Food is one of the essential elements of all marriages in India; obviously other than the religious rituals required to seal the heavenly bond. It is rare to witness wedding ceremonies without dinner or lunch being served; this is true not only for India but also for other various other countries. If you are rich then there is less to worry about but if you are not then you are bound to suffer from sleepless nights; assuming that you are getting married.
My concern however is not whether you can afford to serve ‘food’ to your guests at a wedding or not but the fact that in a poor family can we really afford to waste food in marriages. Some people in India go to sleep without food almost every day; the poverty line is deeply embedded in the fabric of the society. There are only 60% families in my country that can happily eat three meals a day and sleep without worrying about the next day.
|Food wastage in Indian marriages|
Marriages in India are generally lengthy and do not end in one day; there are different celebrations and cultural rituals that include food as an essential element. Imagine having one week or even 3 days of festivities that include feeding the guests and if you compare the food eaten with the quantity of food wasted by the same guests; the result will be equal or the latter will gain the upper hand.
My concern is conservation of food wastage so that the same essential and basic commodities can be used to help out the poor and needy who are in abundance in India. It is not strange that a country where people are willing to commit crimes and sleep on an empty stomach; a considerable portion of the population is willing to spend an ample amount on wasting food in marriages. It is my personal observation and those who are familiar with my country will agree that the amount spent on serving food in marriages is enough to feed several families for at least a month.
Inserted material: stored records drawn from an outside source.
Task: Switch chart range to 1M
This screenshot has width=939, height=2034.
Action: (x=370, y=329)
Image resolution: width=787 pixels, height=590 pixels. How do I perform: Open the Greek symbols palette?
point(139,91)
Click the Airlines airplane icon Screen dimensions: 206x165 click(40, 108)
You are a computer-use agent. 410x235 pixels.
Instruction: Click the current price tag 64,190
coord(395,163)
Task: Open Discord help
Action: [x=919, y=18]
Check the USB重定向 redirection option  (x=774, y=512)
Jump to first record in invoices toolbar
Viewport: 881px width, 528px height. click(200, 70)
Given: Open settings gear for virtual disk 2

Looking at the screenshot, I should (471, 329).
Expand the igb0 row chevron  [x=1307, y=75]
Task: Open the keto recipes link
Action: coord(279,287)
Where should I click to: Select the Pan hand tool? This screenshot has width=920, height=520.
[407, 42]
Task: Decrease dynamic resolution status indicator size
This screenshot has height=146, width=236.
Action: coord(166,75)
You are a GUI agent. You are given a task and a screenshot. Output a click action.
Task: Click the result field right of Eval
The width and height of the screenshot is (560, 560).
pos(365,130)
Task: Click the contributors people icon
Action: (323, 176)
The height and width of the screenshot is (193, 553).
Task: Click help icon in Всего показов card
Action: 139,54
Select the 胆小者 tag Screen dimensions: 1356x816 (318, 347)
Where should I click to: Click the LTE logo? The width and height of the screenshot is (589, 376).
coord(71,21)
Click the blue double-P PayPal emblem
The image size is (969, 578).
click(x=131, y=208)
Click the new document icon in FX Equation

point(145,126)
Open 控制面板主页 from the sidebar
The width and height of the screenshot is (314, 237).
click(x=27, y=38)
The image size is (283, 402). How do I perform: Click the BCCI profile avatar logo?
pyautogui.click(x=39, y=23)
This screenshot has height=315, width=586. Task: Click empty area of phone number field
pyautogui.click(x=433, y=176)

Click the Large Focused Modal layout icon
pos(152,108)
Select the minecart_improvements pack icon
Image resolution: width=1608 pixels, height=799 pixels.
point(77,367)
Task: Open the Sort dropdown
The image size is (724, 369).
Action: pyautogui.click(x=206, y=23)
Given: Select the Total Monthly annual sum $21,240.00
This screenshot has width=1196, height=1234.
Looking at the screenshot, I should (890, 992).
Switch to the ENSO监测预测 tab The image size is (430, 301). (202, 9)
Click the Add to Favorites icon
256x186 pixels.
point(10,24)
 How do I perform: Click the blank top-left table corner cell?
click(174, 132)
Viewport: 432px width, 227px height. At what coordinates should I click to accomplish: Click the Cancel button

Some people indulge in ‘showing off’ while others do it for the sake of ‘family honor’ but we all have seen how guests fill their plates and leave half of it in the waste bins. There are different solutions that may lessen the effect of this so called social evil; one is that at the end of the ceremony all the left over food can be preserved and then distributed among the poor and the needy. There are other possibilities too; we can curtail our food dishes and give the same amount in charity to those who need it for sustaining their lives.
If we still want to serve our guests with food at marriage ceremonies than perhaps having a one dish menu is also a feasible solution. This can considerably lighten the burden on those who take loans to feed those mouths who are already filled and if you are luckily rich then you can use the same money to help a family to self support itself. This is all a matter of choice and if we want to eradicate poverty; stopping food wastage in marriages is one good thing to begin with.